We work hard to do OUR work really well, to the highest standard of quality, and so we expect the same of others. Short of holding their hand and standing over them whilst they work though, it’s hard to make this happen. What we do have though, is tenacity – the ability to keep persisting on getting a great result, and the work we’ve paid for.
I know first hand how draining, exhausting and stressful this is though, and how much you just want to tell these people to get f*&$#d. But that doesn’t get your home finished. So you fight. You fight for your home, and the life you want to live in it.
Can you be a Suburban Gladiator?
Everything may go really smoothly. You may be fortunate, very well-organised and prepared, have a brilliant builder, or all-of-the-above.
However, with the thousands of decisions that need to be made when designing and building a home, the myriad of materials, fixtures, fittings, and the copious tradespeople who will cross your threshold, there is a high chance that, at some point, something will go haywire.
That’s the point – it’s better to be prepared for this GOING IN, than FLOUNDERING FROM it in the moment. Because ‘in the moment’ is when you’ll need to fight for your home.
So, do you have this fight in you? This ability to be persistent, determined, tenacious? Consistently?
Because if you DON’T think you do, or don’t have the inclination, motivation, desire, calling or time to, my belief is the only other option is to get an agent. Someone to fight on your behalf. Someone to represent you and YOUR interests. To be the one that fights for YOUR home – for YOU.
And this isn’t your builder. Because when push comes to shove – your builder ultimately represents themselves.
Getting an agent instead
Who can be your agent? It may be an architect or a project manager. It is ideally someone experienced in the building process, who knows what standard things should be finished to, and what is to be expected both in the progress and the quality of your construction.
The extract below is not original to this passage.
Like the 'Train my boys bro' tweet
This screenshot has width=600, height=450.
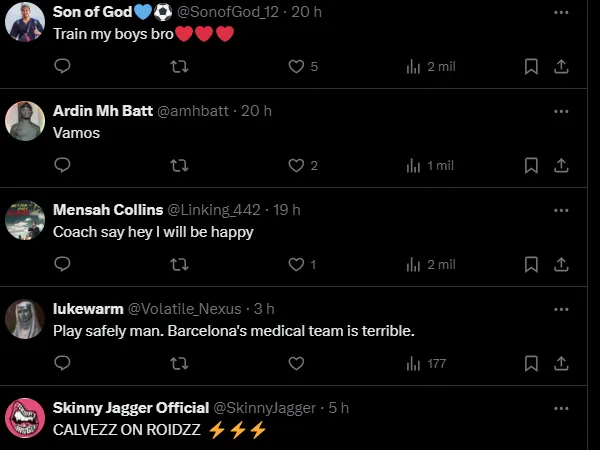pyautogui.click(x=296, y=66)
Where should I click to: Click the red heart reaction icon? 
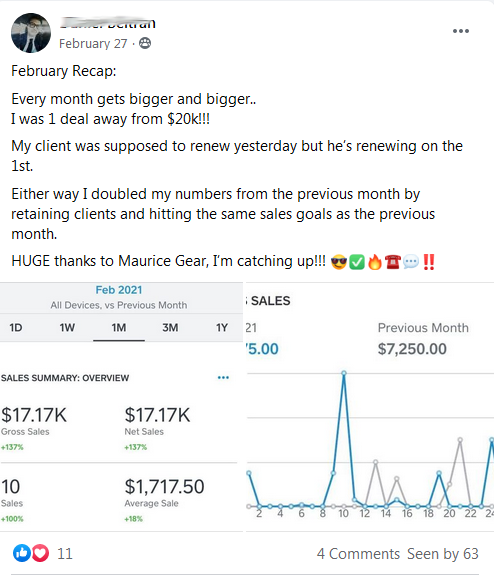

Someone who is in your corner, who represents your interests and protects your investment. Someone impartial, and not tied to the builder.
How do you work with an agent?
- you pay them – the investment will be worth far more than it costs
- you give them authority to act on your behalf – they need to be empowered to be effective
- you communicate frequently and clearly with them, so everyone understands what is going on, and is on the same page
- you trust them, and don’t undermine them with other parties involved
- you get them involved prior to construction – their experience will be invaluable in helping you navigate contract negotiations
Which one are you?
So work out which one you are – the one in the ring getting into the thick of the action? Or the one in the change room, sending out the boxer?
There is no status in either position, and being honest with yourself about which one you are is ultimately what will help you get the house you paid for.
Remember what you’re trying to achieve and choose the best path to your dream goal.